What to work on:
Only the pictures are to be left out; write out the rest of the data exactly.

Source data:
● ● ● ●

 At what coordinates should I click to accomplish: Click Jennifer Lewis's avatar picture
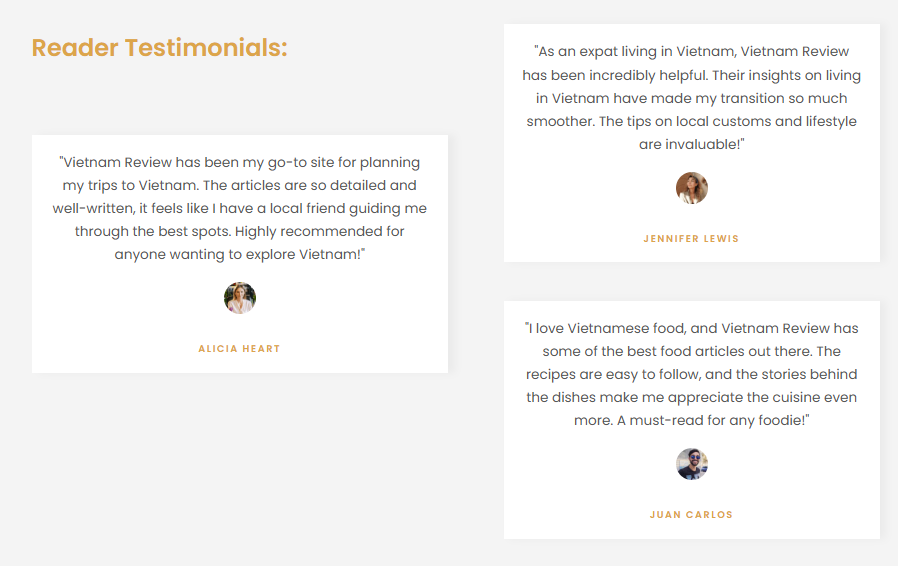pyautogui.click(x=692, y=188)
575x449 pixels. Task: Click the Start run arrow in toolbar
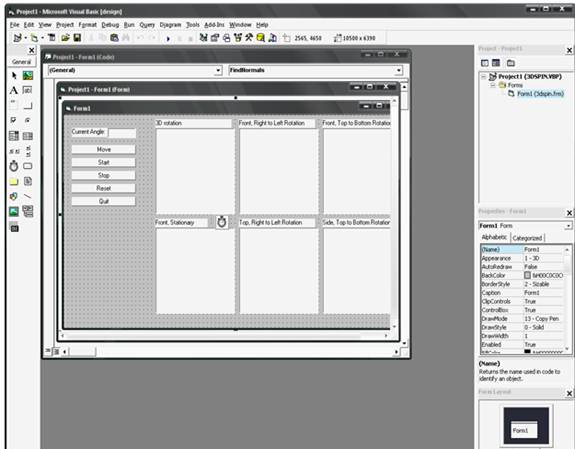point(168,38)
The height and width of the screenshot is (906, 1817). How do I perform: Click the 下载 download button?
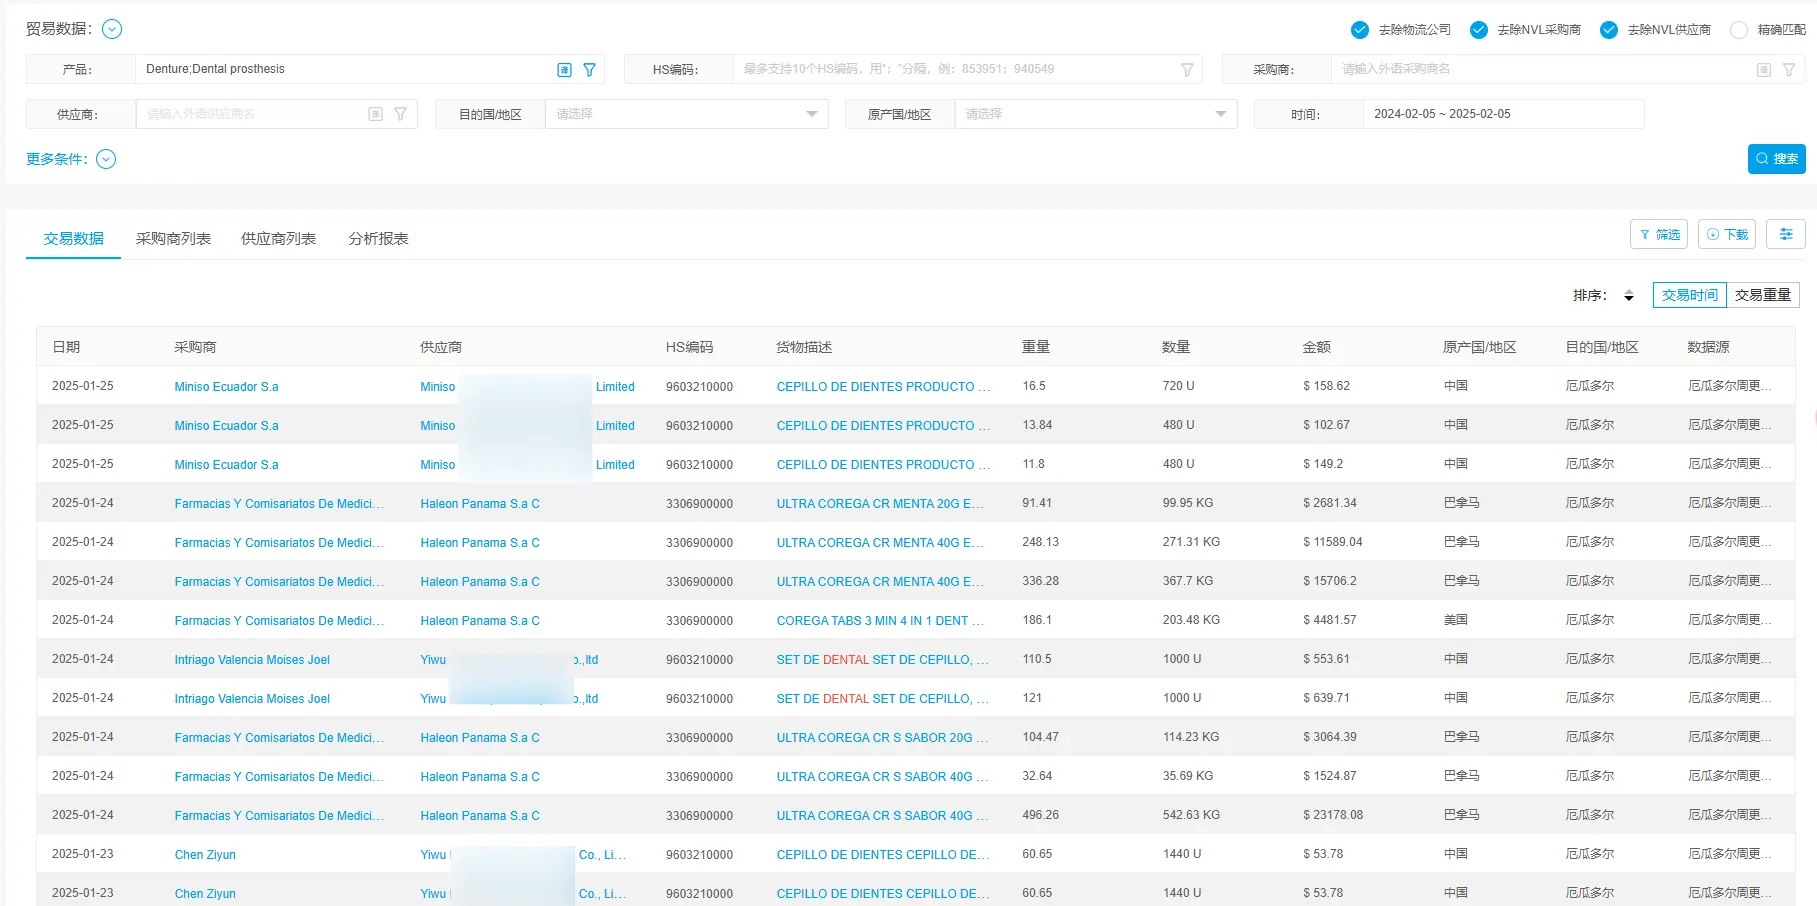[x=1726, y=234]
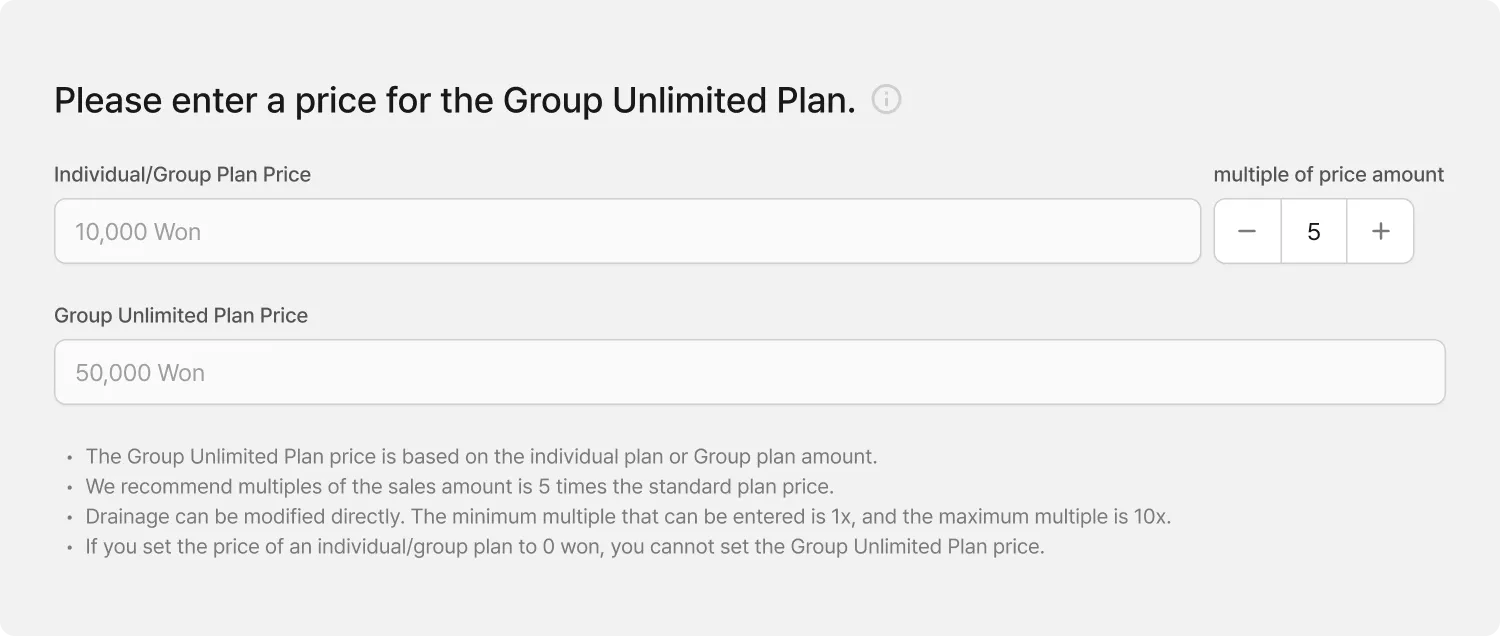Click the bullet dot before "Drainage can be"
The image size is (1500, 636).
[x=69, y=518]
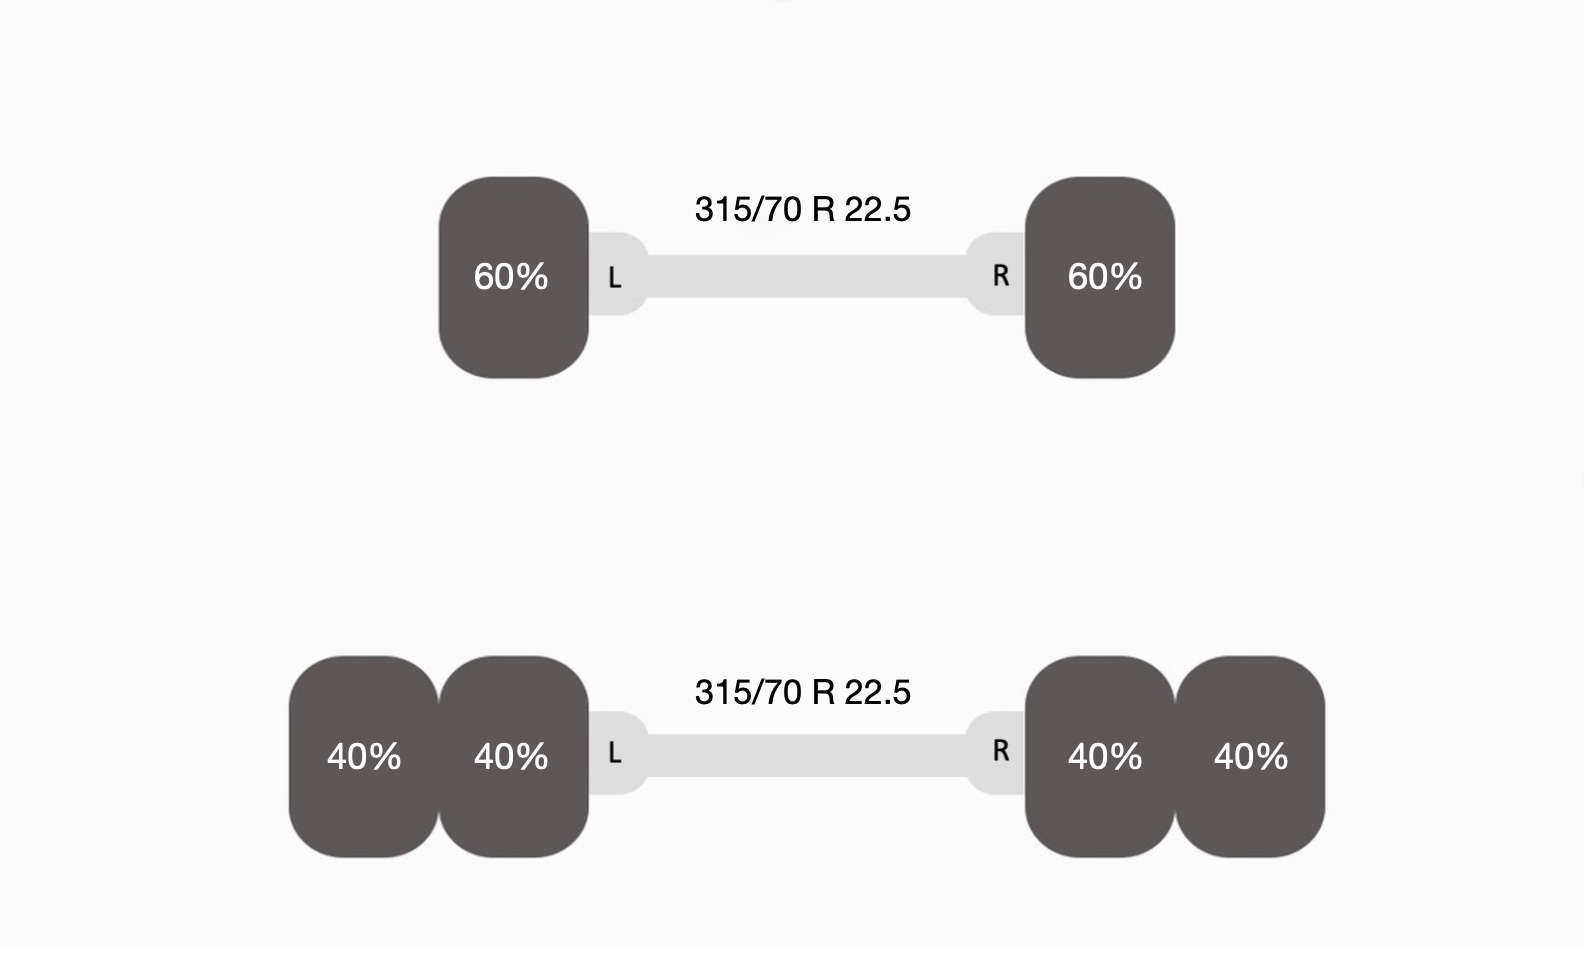The height and width of the screenshot is (954, 1584).
Task: Open the 40% reading on rear inner left tire
Action: coord(511,756)
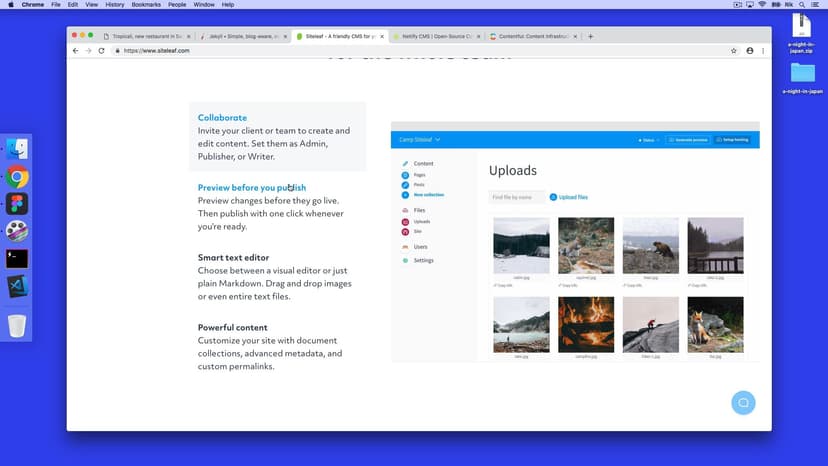Click the blue chat support bubble
Screen dimensions: 828x466
[743, 403]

● ● ● ●

Solution to this task:
 At what coordinates should I click to accomplish: Click Jennifer Lewis's avatar picture
pyautogui.click(x=692, y=188)
575x449 pixels. Task: Click the Start run arrow in toolbar
point(168,38)
The height and width of the screenshot is (906, 1817). How do I perform: Click the 下载 download button?
[x=1726, y=234]
Click the bullet dot before "Drainage can be"
The image size is (1500, 636).
[x=69, y=518]
The height and width of the screenshot is (954, 1584).
Task: Open the 40% reading on rear inner left tire
Action: coord(511,756)
Click the blue chat support bubble
Screen dimensions: 828x466
[743, 403]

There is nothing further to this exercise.